HB 12-82, sponsored by Rep. William S. Torres, came just as Guam successfully attracted initial investments of $40 million from trust companies in the U.S. with the recent signing of the law regulating the financial sector.
The measure seeks to establish a mechanism to regulate and license trust companies that will be based here in order to protect public interest, while ensuring efficiency in the delivery in this type of service.
Trust companies could be the CNMI’s future to help stir the local economy based on an economic study commissioned by the Northern Marianas College.
The House Committee on House Commerce and Tourism Committee endorsed Mr. Torres proposal after months of review and after considering recommendations from several government agencies.
It noted that this new type of financial service would cater not only to Asian investors, but U.S.-based entrepreneurs and investors as well who would want to set up their businesses on the islands.
HB 12-82 aims to “bring under public supervision those persons who are engaged in, or who desire to engage in the business of a trust company, not in connection with banking business,” the committee said in a report.
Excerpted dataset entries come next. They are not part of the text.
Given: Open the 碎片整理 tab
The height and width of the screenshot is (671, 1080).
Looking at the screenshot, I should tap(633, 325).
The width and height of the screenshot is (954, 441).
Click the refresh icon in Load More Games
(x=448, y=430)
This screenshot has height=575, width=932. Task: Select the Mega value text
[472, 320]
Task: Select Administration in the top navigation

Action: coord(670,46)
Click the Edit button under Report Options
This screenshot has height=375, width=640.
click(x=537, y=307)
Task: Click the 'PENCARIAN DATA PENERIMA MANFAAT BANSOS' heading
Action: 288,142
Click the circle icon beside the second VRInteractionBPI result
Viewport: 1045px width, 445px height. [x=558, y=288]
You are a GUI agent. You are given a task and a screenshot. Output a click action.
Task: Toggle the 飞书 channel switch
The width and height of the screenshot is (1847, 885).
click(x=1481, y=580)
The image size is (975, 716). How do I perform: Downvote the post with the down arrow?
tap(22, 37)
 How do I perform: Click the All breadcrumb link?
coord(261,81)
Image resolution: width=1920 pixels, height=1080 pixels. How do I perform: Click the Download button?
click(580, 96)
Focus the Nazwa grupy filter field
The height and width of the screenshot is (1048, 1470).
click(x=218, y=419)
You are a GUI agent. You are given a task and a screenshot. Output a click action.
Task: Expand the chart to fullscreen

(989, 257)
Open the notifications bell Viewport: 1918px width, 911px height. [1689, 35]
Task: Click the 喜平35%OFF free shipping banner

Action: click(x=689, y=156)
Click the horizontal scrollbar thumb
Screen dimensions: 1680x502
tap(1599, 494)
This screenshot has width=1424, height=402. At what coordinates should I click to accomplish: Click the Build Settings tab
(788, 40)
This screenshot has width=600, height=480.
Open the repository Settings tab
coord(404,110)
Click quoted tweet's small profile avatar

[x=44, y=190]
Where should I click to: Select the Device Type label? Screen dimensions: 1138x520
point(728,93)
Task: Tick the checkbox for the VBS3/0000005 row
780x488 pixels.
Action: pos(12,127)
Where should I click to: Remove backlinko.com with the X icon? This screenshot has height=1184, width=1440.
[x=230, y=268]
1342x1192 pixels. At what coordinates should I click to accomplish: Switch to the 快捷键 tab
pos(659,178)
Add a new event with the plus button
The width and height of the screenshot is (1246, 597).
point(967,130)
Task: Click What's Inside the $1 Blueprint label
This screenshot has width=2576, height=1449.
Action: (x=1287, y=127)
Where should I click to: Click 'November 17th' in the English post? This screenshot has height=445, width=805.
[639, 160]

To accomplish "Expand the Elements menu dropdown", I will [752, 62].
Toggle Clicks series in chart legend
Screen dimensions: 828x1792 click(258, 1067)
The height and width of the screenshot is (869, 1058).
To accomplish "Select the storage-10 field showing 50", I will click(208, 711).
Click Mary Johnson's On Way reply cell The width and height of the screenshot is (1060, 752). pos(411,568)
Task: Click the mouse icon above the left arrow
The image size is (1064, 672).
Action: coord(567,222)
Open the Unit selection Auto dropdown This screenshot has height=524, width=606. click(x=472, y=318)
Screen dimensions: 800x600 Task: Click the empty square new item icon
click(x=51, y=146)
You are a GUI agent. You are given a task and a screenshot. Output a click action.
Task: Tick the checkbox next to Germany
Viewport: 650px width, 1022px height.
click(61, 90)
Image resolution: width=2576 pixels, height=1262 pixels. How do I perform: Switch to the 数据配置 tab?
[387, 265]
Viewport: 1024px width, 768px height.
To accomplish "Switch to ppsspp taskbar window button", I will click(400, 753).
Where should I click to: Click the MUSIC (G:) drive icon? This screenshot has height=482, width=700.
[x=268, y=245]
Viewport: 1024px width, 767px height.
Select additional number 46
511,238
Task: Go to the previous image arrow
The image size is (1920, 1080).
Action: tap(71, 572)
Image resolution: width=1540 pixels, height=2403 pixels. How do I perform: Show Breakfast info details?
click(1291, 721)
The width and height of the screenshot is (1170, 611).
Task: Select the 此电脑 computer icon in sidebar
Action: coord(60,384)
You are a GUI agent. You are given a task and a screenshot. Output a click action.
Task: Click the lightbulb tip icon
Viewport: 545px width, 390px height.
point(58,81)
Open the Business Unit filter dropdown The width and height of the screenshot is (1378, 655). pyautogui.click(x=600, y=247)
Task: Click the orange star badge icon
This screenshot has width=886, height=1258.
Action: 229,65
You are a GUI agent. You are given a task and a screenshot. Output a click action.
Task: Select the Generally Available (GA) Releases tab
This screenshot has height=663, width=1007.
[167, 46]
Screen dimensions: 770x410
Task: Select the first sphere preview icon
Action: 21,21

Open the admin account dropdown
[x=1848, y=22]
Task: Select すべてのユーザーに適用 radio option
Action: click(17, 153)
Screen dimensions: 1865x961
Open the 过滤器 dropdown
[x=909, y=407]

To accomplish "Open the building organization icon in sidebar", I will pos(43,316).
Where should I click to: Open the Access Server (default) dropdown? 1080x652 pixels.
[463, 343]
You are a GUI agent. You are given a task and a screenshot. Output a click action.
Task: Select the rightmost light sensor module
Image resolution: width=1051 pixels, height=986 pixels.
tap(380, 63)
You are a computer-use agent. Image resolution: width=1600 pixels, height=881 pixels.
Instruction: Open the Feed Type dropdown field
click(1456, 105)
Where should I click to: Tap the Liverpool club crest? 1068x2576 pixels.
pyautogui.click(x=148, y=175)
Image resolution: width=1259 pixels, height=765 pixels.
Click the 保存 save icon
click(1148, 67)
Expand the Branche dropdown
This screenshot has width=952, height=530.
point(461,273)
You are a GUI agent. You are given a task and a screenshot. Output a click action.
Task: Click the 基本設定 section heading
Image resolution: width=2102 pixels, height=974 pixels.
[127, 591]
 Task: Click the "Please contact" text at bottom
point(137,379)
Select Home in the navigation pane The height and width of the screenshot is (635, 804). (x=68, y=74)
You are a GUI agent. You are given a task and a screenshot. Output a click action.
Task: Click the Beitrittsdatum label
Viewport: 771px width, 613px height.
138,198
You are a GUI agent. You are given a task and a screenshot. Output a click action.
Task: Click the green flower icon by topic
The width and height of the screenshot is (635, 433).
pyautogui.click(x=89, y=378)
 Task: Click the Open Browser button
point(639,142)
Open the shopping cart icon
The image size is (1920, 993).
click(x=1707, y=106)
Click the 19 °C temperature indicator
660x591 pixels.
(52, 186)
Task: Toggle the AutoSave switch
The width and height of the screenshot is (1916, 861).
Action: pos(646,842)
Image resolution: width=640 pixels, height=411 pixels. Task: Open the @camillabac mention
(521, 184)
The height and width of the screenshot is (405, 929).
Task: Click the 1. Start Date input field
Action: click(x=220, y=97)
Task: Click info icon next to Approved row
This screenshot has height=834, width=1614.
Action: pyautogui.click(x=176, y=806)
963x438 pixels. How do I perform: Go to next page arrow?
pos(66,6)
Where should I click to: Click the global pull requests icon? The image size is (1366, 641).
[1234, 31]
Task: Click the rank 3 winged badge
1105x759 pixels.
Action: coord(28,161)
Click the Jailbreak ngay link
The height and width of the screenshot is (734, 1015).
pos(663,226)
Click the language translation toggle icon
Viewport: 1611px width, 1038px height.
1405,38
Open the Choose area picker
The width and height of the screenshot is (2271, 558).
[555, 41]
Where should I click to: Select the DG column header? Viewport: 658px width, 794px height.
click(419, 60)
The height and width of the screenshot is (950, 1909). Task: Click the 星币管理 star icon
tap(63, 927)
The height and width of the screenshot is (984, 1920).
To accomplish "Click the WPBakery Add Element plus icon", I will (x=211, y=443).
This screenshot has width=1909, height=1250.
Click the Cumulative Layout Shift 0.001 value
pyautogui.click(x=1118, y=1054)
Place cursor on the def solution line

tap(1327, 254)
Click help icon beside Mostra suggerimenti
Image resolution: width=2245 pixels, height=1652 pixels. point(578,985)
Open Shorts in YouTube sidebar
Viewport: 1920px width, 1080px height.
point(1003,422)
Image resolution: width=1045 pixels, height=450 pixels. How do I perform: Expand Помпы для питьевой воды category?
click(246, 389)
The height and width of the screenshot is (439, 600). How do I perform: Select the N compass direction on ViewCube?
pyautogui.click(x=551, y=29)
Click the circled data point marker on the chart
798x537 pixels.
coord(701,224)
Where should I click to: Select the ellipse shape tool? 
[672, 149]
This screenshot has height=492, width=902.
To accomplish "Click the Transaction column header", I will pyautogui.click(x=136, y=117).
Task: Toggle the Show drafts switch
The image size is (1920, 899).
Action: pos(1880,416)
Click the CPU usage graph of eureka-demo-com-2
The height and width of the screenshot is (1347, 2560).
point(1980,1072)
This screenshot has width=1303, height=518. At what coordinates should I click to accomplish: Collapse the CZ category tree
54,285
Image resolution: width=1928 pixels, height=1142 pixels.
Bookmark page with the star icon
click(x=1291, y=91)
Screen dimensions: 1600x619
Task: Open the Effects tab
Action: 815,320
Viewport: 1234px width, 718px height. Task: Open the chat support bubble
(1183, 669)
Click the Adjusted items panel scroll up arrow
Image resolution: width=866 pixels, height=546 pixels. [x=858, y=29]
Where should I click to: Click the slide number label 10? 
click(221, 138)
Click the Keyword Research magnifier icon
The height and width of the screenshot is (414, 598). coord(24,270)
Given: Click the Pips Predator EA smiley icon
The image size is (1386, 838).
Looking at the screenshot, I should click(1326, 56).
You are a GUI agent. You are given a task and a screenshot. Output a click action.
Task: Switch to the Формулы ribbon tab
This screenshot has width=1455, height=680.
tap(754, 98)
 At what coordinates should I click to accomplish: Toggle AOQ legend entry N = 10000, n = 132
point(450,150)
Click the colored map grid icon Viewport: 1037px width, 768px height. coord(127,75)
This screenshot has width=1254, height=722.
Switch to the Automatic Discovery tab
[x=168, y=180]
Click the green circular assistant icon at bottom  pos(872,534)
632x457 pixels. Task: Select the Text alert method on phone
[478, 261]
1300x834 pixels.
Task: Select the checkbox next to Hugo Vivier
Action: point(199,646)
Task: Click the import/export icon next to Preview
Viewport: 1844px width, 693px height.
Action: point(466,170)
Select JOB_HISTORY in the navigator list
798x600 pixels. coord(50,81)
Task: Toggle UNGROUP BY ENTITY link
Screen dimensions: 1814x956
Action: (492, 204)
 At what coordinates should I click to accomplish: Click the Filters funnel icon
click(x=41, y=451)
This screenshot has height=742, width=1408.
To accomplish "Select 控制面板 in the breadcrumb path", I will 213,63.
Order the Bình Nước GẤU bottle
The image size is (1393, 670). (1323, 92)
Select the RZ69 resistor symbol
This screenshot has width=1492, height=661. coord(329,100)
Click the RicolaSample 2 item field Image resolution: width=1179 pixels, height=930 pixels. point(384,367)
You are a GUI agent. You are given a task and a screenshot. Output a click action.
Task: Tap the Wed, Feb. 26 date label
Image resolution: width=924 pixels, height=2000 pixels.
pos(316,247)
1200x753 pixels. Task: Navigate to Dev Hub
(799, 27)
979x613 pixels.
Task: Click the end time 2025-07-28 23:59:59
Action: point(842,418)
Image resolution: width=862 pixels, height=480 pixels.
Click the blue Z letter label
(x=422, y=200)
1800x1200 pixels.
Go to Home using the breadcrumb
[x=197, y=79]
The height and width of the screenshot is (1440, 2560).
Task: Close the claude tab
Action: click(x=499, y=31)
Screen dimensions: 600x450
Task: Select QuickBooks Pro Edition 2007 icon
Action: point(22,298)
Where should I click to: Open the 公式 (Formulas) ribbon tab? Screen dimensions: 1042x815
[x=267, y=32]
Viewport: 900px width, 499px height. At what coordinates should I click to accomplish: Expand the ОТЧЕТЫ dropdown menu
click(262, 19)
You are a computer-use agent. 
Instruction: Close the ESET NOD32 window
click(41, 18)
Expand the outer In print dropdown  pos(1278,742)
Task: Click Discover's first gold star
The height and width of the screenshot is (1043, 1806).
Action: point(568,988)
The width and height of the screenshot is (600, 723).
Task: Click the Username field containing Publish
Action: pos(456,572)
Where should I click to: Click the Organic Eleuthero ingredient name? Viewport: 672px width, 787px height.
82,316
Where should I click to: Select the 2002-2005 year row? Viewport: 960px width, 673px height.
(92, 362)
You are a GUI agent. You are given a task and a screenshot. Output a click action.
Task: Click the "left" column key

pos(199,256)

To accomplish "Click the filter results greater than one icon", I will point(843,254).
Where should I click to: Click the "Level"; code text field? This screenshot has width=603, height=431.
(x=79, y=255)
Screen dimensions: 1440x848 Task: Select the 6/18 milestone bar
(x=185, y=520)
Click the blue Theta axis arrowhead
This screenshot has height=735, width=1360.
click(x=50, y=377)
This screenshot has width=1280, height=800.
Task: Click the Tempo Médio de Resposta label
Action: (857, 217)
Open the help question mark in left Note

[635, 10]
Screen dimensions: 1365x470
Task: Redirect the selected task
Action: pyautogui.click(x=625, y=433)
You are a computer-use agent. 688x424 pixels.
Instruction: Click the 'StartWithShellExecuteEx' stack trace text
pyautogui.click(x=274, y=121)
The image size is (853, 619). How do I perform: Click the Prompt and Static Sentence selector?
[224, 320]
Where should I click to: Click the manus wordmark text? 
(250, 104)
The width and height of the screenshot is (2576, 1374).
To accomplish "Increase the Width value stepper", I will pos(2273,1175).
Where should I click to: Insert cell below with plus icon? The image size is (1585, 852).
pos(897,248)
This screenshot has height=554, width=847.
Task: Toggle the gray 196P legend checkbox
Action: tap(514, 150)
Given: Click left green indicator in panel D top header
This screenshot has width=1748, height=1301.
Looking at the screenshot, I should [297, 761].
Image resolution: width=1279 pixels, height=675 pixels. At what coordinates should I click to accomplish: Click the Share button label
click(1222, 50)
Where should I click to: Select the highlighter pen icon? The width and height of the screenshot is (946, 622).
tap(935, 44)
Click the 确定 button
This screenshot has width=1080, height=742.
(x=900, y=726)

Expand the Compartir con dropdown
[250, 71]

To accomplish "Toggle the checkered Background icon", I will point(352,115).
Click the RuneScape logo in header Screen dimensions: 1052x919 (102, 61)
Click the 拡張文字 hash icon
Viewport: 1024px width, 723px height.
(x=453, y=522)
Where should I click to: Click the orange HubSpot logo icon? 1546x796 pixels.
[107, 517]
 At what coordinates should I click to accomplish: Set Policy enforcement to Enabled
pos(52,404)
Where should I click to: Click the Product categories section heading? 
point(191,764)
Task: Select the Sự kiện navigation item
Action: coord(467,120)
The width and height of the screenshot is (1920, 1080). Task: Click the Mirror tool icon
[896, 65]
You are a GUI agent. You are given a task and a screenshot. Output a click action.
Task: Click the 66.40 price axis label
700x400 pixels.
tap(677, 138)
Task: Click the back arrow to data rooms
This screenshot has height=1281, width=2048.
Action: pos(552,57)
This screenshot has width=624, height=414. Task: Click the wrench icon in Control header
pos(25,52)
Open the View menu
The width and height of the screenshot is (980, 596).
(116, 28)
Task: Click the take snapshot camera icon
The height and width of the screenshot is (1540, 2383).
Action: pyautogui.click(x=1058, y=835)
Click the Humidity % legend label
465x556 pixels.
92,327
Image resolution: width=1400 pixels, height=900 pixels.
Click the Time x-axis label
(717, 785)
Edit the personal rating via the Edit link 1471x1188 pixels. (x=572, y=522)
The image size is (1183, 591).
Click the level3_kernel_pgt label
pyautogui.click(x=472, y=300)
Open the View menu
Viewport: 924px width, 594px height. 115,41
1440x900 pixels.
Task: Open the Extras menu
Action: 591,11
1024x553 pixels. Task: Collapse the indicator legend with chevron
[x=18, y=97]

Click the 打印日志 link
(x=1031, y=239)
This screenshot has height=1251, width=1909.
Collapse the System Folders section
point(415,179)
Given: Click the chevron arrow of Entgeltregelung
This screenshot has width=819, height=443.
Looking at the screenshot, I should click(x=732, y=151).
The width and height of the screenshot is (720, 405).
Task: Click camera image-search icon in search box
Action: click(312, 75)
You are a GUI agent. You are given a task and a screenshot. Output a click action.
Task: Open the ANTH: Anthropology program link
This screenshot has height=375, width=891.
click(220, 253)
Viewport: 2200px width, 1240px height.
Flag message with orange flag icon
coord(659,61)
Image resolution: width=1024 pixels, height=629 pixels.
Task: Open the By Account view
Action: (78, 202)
This will also ensure of an “adequate, efficient and competitive” trust company service in the CNMI, the committee said in endorsing the legislation. It now heads to the Senate for action.
Meanwhile, the lower house during its regular session yesterday reconsidered its action on a seeking a 100 percent rebate on taxes paid on cash compensation involving land transaction between the government and private landowners.
HB 12-131 has been pending in the Governor’s Office where it is risking possible veto as some of its provisions are being questioned by the governor’s advisers, according to House Floor Leader Oscar M. Babauta.
“The language in HB 12-131 is ambiguous. They interpret it to mean that the rebate should be 100 percent of what is paid to the landowners by the government,” he told in an interview.
The lower house is expected to re-draft the bill for a minor amendment which it hopes to pass within the next few days, added Mr. Babauta.
Offered by Rep. Heinz S. Hofschneider, the measure will compliment two existing laws that set the mechanism for land exchange and compensation by the government for private properties.
But landowners agreeing to buy out of their lots instead of land exchange are required to pay taxes to the CNMI, thereby getting an unfair deal compared with those who want to be compensated with another property.
The measure will further remedy this inequity by providing a 100 percent tax rebate on taxes paid on cash compensation received from the sale of private land to the government on or after January 1, 1994.